Some companion reading from the Mongol viewpoint can be found in Bryn Hammond’s books. A good place to start would be with Against Walls, described by the Asian Review of Books as ‘Total and instant immersion… thoroughly compelling and powerful.’ 

Here is what Bryn answered when I asked her what she thought of Marco Polo:

I think John Fusco’s Marco Polo on Netflix had an odd reception. It seemed to me audiences weren’t ready for these Mongols. I watched in frustration as reviewers who had little exposure to Mongol history suspected historical license and didn’t see the truths the series told. Scholars of the Mongols didn’t necessarily like it either, because of its fictional strategies.

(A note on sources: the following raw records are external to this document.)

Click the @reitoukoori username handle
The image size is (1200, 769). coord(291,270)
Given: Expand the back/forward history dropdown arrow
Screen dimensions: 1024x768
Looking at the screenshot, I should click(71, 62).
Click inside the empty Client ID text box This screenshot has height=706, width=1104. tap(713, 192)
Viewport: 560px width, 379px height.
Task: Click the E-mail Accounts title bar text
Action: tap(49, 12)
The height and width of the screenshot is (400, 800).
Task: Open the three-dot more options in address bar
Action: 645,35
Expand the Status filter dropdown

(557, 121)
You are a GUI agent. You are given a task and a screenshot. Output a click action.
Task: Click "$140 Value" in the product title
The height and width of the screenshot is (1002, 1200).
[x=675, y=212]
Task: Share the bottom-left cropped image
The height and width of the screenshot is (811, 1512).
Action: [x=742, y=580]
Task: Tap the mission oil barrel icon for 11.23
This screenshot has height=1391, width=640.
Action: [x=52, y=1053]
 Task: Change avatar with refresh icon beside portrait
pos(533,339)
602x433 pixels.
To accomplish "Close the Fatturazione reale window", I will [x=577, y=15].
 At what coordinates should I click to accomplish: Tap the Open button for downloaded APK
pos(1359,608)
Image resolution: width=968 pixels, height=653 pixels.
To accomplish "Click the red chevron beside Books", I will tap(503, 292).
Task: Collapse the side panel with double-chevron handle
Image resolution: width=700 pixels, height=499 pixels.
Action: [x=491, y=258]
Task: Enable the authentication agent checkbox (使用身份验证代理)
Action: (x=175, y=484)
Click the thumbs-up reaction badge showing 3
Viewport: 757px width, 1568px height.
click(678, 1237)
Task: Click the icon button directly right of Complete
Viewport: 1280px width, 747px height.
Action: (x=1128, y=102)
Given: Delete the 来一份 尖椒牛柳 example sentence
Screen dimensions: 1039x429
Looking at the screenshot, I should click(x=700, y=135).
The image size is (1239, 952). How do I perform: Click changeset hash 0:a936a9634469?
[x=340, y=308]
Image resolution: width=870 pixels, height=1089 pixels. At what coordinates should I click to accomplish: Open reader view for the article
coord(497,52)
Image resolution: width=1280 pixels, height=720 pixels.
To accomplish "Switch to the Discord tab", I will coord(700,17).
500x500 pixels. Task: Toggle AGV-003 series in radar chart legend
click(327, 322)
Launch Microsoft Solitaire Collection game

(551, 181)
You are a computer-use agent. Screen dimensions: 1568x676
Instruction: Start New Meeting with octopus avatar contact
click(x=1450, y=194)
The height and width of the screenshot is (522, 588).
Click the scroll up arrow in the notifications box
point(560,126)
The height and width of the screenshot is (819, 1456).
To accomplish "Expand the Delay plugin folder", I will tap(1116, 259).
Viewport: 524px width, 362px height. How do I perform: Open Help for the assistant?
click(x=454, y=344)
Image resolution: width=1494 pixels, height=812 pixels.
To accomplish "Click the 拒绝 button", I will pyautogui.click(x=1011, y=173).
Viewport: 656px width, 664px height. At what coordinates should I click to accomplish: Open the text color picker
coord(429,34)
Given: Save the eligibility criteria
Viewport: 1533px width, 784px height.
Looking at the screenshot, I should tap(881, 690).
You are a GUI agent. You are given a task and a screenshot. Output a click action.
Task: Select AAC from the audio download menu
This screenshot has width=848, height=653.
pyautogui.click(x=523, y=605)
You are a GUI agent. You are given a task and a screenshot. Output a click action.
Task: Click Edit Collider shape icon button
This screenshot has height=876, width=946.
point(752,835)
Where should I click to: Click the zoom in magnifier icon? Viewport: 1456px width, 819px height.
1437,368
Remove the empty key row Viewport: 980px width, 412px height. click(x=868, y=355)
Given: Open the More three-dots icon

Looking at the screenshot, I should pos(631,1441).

It got a few big things right. It presented real Mongol culture. It acknowledged the freedoms and political agency of Mongol women. It did justice to the cosmopolitan court of Khubilai Khan. Hands down, these were the most authentic Mongols we’ve seen on screen from the US.

Khubilai – performed with human substance by Benedict Wong – perhaps should have been the titular character. As seen in the series, he staffed a poly-ethnic government, in resistance to pressures to become fully Confucian. He was a conscious innovator in the old world of China. For example, he introduced a universal script, Phagspa. It didn’t outlive its sponsor, but nevertheless was a great experiment in change. Imagine if the script to write all languages, functional and effective as it was, had been more easily accepted, instead of rejected by conservatives.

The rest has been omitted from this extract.